According to Daniel Kloss, a member of the Knights of Columbus who is working to restore the cemetery, it was created because black individuals weren’t allowed to be buried within Westminster city limits.

The Maryland Commission on African American History and Culture and the Maryland Historical Trust awarded the funds. The African American Heritage Preservation Program’s goal for awarding these grants is to identify and preserve buildings, communities and sites of historical and cultural importance to the African American community in Maryland, according to a news release from the governor’s office.

“Our administration is pleased to provide funding that will improve and preserve sites that promote African American heritage in Maryland,” Hogan said in the news release. “It is essential that we recognize and understand the history of these sites and their significance in the African American experience in our state and our nation.”

Also awarded were: the Fairmount Heights World War II Monument in Prince George’s County; the Liberty Grace Church of God in Baltimore City; the Bethel African Methodist Episcopal Church in Dorchester County; the Warren Historic Site Church and School in Montgomery County; Emmanuel Episcopal Church tunnels in Allegany County; McConchie One-Room School in Charles County; Zion United Methodist Church in Caroline County; Robert W. Johnson Community Center in Washington County; Scotterley Plantation Slave Cabin in St. Mary’s County; Ashbury M.E. Church in Talbot County; and Fruitland Community Center in Wicomico County.
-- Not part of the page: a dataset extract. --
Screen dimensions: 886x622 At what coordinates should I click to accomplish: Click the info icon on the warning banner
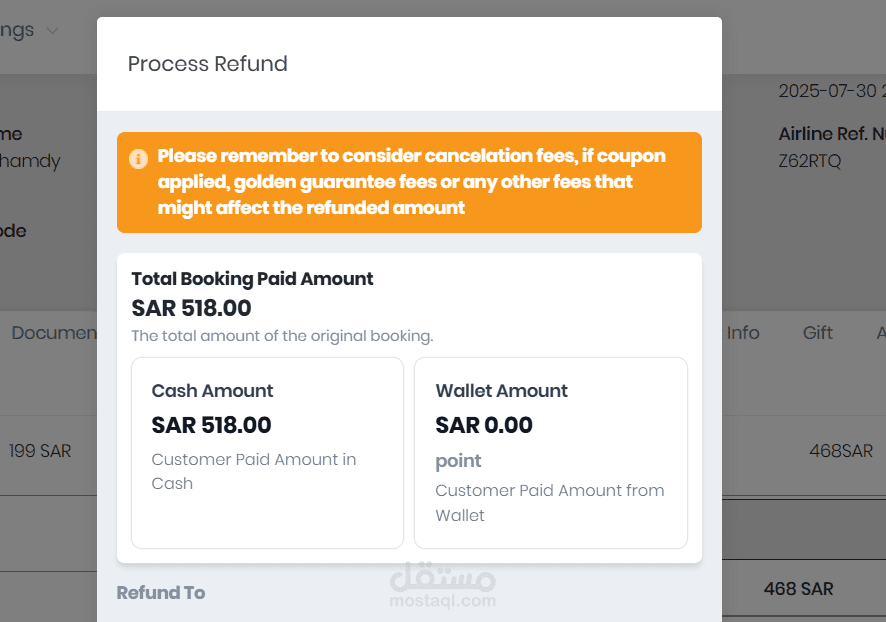coord(138,159)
The Community Foundation of Carroll County, a nonprofit based in Westminster, and the Manchester chapter of the Knights of Columbus, a fraternal organization of the Catholic Church, have been working together to restore the cemetery’s former glory. The Knights of Columbus chapter is based at St. Bartholomew Catholic Church.

When contacted by the Times, Kloss couldn’t say much about their intentions with the funding until they better understand their limitations.

“We want to wait and see how we’re directed in our ability and where we can spend the money and where we can’t,” he said.

Audrey Cimino, executive director of the Community Foundation of Carroll County, is excited that they were awarded the grant.

“We are thrilled because it is such a beautiful site,” she said. “It’s such an exciting thing, and we can’t wait to get started.”